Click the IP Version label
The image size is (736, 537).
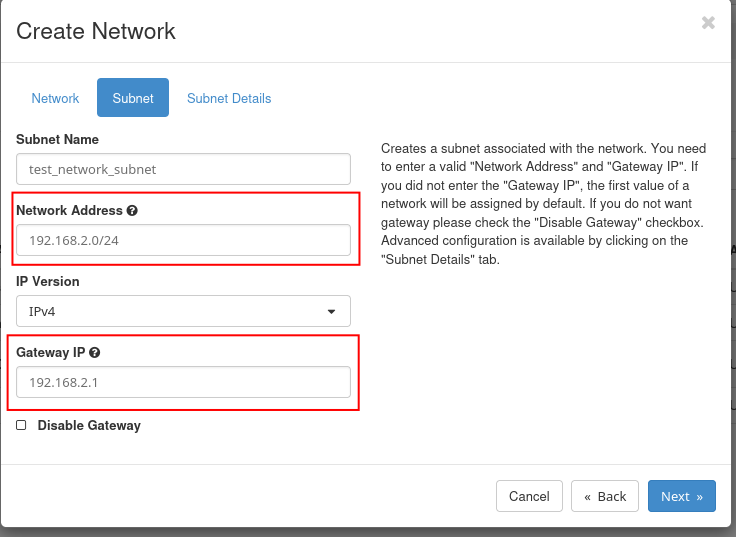[x=48, y=281]
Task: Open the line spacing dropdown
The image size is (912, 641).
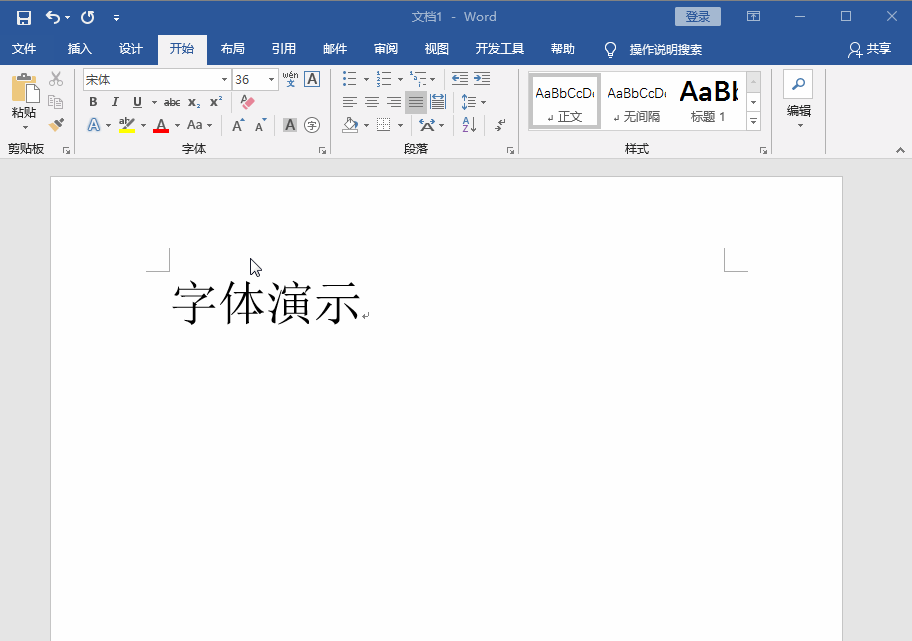Action: click(x=471, y=102)
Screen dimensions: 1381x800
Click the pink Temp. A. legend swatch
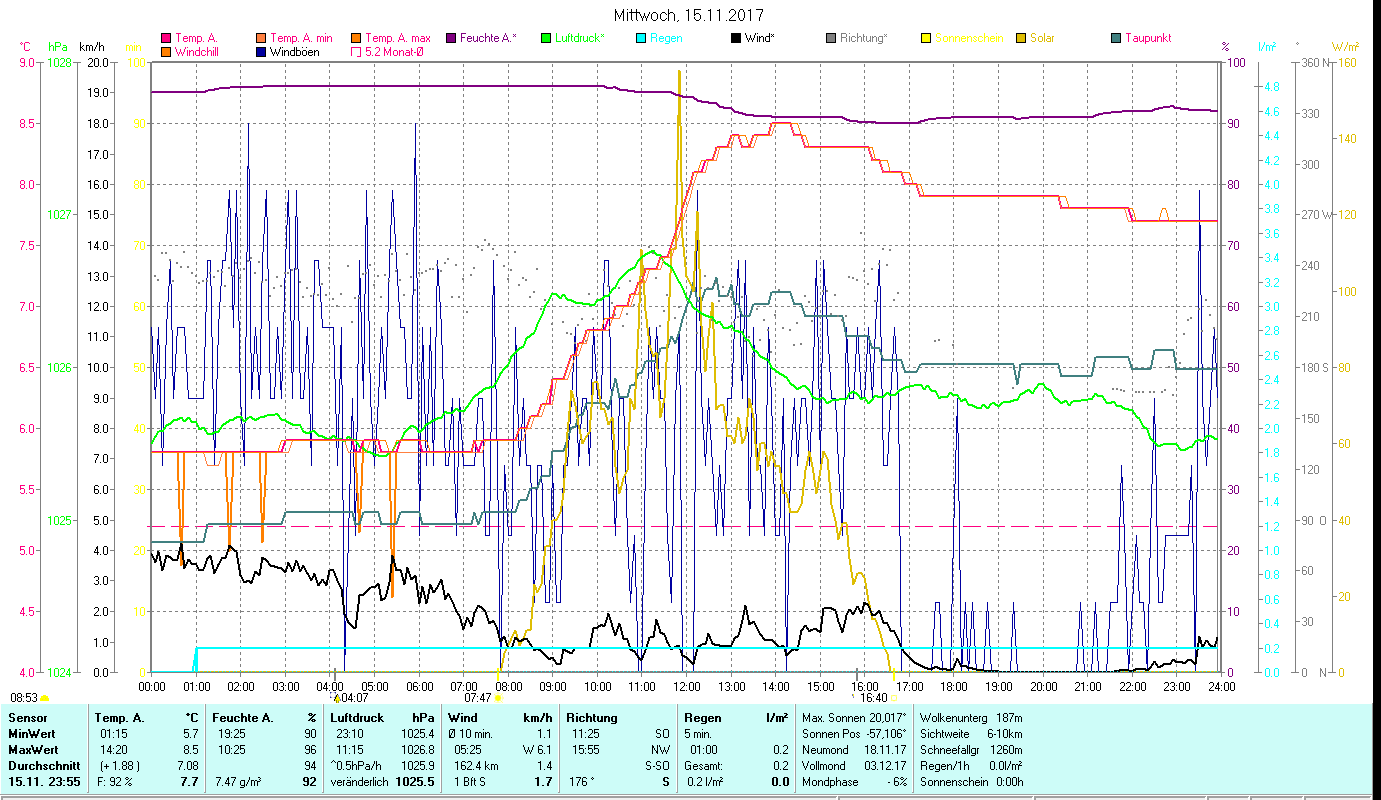[166, 38]
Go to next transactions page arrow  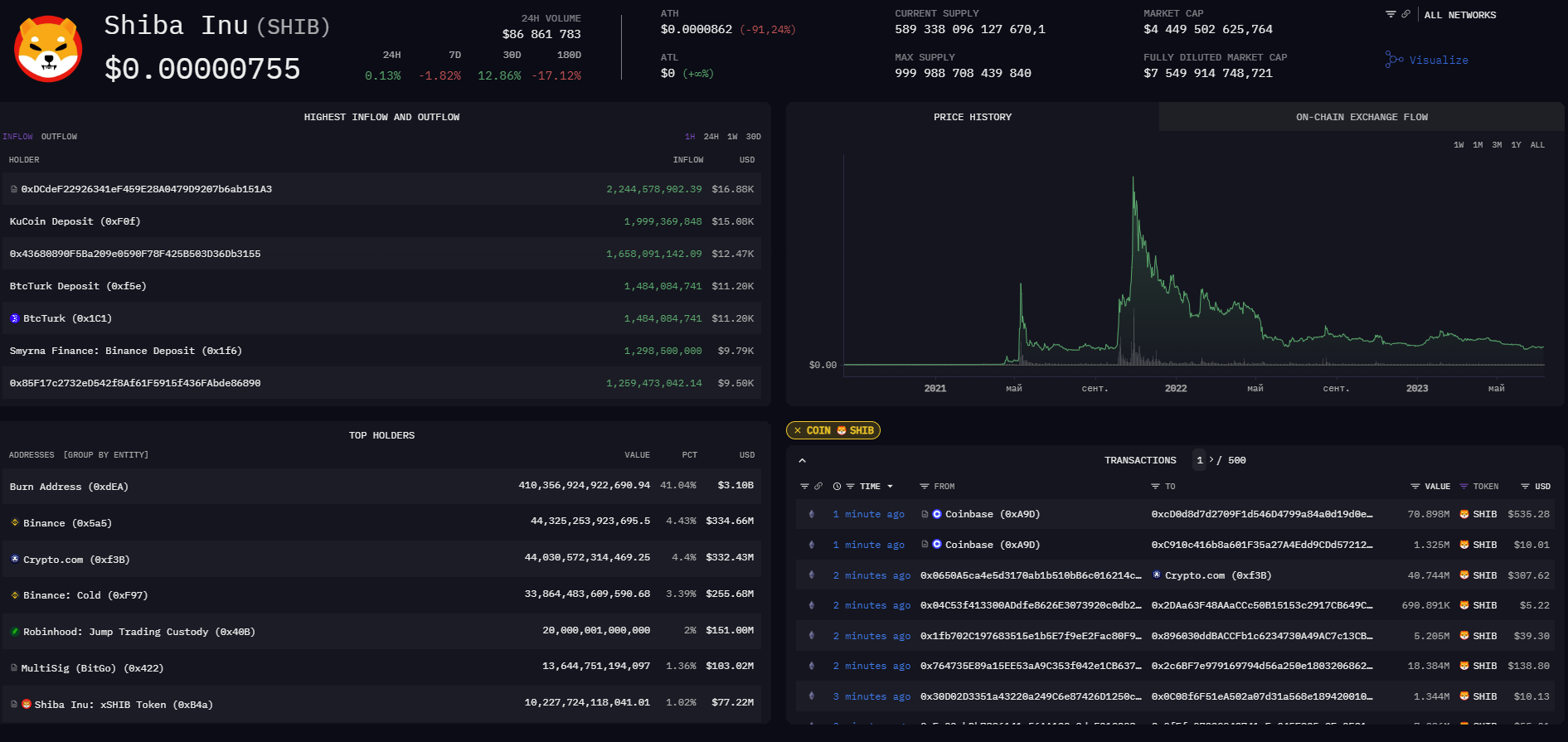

########

PROBLEM DETAILS:
The preceding entries are to be returned verbatim, with every picture excluded.

SOLUTION TO THIS EXERCISE:
Click the IP Version label
The image size is (736, 537).
[x=48, y=281]
Task: Open the line spacing dropdown
The image size is (912, 641).
Action: click(x=471, y=102)
Screen dimensions: 1381x800
Click the pink Temp. A. legend swatch
[166, 38]
Go to next transactions page arrow  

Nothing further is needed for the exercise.